C'est ce que l'on observe sur les photos du Rhin au droit de l'écluse de Gambsheim. Pour éviter que ne se forme un couvert sur le Rhin, qui aurait pu conduire à un arrêt de la navigation par stockage de ces plaques de glace dérivantes, le gestionnaire de l'écluse de Gambsheim a régulièrement procédé à des petites éclusées. La fragmentation des glaces était également entretenue par le passage incessant des navires de tous genre qui empruntent cette voie d'eau. La présence au-dessus de la porte de l'écluse de quelques plaques de glace dure et transparente, épaisses de quelques centimètres d'épaisseur résulte du fait que la porte s'efface verticalement.

ecluse de gambsheim plaques de glace sur la porte d ecluse

ecluse de gambsheim vue amont porte d ecluse
ecluse de gambsheim vue vers l amont

Ainsi qu'il a été expliqué plus haut, sur les canaux de plus petite dimension, la glace de rive se développe progressivement vers le centre du canal, entrainant la formation d'un couvert, uniforme dans le cas d'un débit plus ou moins constant et par contre fragmenté lorsque le débit ou le niveau est variable (voir le couvert sur l'Elbe à Hambourg, situé dans une zone de marnage).

Couverts homogènes sur la Semoy (non navigable)
glace sur la semoy
glace sur la somoy 2
glace sur la semoy 3

Ces couverts sont en fait souvent peu uniformes sur les petites rivières à cause de conditions locales du champ de vitesses qui empêchent la fermeture totale de la glace. Ce sont alors des zones de très grande fragilité qui sont incapables de supporter le poids d'animaux ou de personnes, voire de skidoos. De nombreux accidents sont malheureusement enregistrés chaque année. Les images ci-dessous montrent que de nombreux promeneurs sont inconscients des risques encourus.

Inconscients sur le canal de la Meuse.jpg
attention aux couverts fragiles

L'image suivante représente l'action du brise-glaces Asterix sur le canal Marne-Rhin-Ouest

brise glace asterix sur le canal de la marne au rhin ouest

La mission des brise-glaces est de maintenir la navigation mais également de casser les couverts de manière à éviter que les promeneurs ne traversent les rivières aux couverts trop fins.

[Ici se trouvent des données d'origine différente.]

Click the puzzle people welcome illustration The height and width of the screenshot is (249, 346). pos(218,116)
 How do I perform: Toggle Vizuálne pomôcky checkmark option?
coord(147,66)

Ce type de brise-glace, très répandu dans les services de navigation sont capables d'intervenir sur des petits cours d'eau à faible tirant d'eau. Malheureusement ils ne disposent pas d'étrave, ce qui les rend inopérant lorsque la glace dépasse une quinzaine de centimètres.

Les ouvrages

Nous avons vu que le maintien de la navigation sur le Rhin a été facilitée par des éclusées régulières au niveau des ouvrages (Gambsheim).
Cependant, dans les petits cours d'eau, les plaques de glace en provenance de l'amont doivent être évacuées vers l'aval, faute de quoi, des couverts se forment en amont du barrage et exercent sur l'infrastructure et les superstuctures des poussées qui peuvent causer des dommages.
Lorsqu'il s'agit d'un ouvrage ancien, du type de celui sur la photo qui est un barrage à aiguilles, les manoeuvres sont très délicates et dangereuses : les aiguilles, couvertes de glace, adhérent les unes au autres par le gel et sont difficiles à désolidariser.
Les agents d'exploitation à l'oeuvre pendant ces périodes difficiles exercent un travail difficile : on ne peut que leur rendre hommage pour leur courage.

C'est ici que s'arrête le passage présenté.